One of my co-workers lives in Ventura, California. He and his family had to evacuate this week due to a wildfire that is knocking on his front door. In fact, the fire has already consumed several houses a mere 3,000 feet from his backyard. His location gives him great access to the Pacific Ocean, Los Padres National Forest, Yosemite National Park, and a ton more national parks and recreation areas. And the high temperatures never really stray much from 60-75 degrees for all of the months of the year. But, he is at risk for wildfires such as the current one, and earthquakes.
Would he trade his location for mine? No chance. Would I for his? Nope. Sure, the climate, recreational areas, lakes/oceans, and other natural features are checks in the Pros column, and the natural disasters are checks in the Con columns, but what really holds one to their current home? A Pew research poll shows that almost 4 out of 10 adults in the U.S. have never moved from their hometown, and almost 6 out of 10 have never moved from their home state. And the ones who do leave, the top answer for why they leave is a job or business opportunity. For people who live out West, they are more likely to state that climate and recreation are the reasons why they stay where they do.
But comparing the region where one lives to another’s is fraught with danger and competitiveness. Just ask anyone from Ohio what they think of Michigan, and vice-versa. Unless we know someone’s true motivations for living in an area, what cause have we to tell them that our region is better? But what I can do is be grateful for where I am. Sure, there are a lot of people who have no choice in where they are living. Perhaps they are tied there because of a job, or family, or other commitment that they cannot break. I’m definitely not saying that they should be grateful for their circumstances unless they truly can be grateful.

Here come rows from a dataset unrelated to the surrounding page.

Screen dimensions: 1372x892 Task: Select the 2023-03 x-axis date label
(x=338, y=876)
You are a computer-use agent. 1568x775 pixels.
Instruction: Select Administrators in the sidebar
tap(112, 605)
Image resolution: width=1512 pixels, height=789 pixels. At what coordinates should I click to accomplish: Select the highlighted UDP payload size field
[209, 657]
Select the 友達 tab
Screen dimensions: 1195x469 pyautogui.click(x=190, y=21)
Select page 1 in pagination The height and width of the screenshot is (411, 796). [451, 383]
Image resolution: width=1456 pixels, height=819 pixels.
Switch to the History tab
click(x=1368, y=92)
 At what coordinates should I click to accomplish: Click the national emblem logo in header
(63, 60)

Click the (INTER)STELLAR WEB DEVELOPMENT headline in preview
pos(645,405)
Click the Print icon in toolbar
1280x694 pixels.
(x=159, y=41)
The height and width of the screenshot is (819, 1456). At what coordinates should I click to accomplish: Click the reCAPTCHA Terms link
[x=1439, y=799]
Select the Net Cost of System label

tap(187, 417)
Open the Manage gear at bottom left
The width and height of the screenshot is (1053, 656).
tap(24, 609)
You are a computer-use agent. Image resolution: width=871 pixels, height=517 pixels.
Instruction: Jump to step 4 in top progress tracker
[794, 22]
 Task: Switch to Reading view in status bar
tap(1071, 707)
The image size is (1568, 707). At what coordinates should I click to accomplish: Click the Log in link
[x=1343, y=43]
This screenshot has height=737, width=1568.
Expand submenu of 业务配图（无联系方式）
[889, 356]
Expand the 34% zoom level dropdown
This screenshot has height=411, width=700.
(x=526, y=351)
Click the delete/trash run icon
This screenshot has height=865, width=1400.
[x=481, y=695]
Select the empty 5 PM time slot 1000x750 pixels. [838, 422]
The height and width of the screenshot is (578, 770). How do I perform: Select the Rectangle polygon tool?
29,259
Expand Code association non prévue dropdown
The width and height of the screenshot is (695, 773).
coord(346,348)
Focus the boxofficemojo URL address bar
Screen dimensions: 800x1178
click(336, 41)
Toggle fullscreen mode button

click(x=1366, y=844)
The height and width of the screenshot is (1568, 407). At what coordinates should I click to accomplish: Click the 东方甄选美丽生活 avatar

And for me, I can be grateful for these reasons:
- I am close to family.
- I enjoy the seasons, including winter.
- The climate keeps certain animals, bugs, and reptiles to the south of me.
- I am close enough to drive to several of the Great Lakes, not to mention thousands of inland lakes.
- I can live close to work, without too much of a commuting hassle.
- I’ve been here for over 20 years, so I have an extensive friend network.
But why do this exercise of being grateful? I think I overlook the obvious things I could be grateful for sometimes. And being grateful has some awesome health benefits, such as:
- Being grateful can improve my sleep.
- Being grateful is good for my heart.
- Being grateful can help me cope with stress and can give me mental strength.
For today’s deliberate action, I will daily try to be grateful for where I am planted at this moment. I can continue to frown at the annoyances of this climate and traffic and other negatives of this region, but my sense of gratefulness should far overshadow anything I can come up with. And if it doesn’t, then I should just get the heck out of Dodge.